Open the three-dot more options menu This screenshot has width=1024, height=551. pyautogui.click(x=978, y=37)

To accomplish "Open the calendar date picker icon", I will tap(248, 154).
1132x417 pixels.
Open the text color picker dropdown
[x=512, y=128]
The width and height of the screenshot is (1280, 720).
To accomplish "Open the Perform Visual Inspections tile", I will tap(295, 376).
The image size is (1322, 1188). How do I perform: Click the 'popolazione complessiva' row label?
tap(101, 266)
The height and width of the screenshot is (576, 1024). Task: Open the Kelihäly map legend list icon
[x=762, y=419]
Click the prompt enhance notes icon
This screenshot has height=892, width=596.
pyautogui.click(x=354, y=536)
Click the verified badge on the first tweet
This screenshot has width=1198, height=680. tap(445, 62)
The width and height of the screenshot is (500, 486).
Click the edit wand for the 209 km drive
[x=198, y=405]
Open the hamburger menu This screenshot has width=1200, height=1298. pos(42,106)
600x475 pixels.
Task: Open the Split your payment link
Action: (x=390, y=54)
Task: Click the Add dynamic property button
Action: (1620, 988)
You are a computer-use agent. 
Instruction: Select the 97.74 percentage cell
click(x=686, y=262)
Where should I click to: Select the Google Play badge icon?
--
■ **TASK**
Determine how many lines above contain "will" as a word or string. Give the number alone.

■ **PROBLEM SOLUTION**
2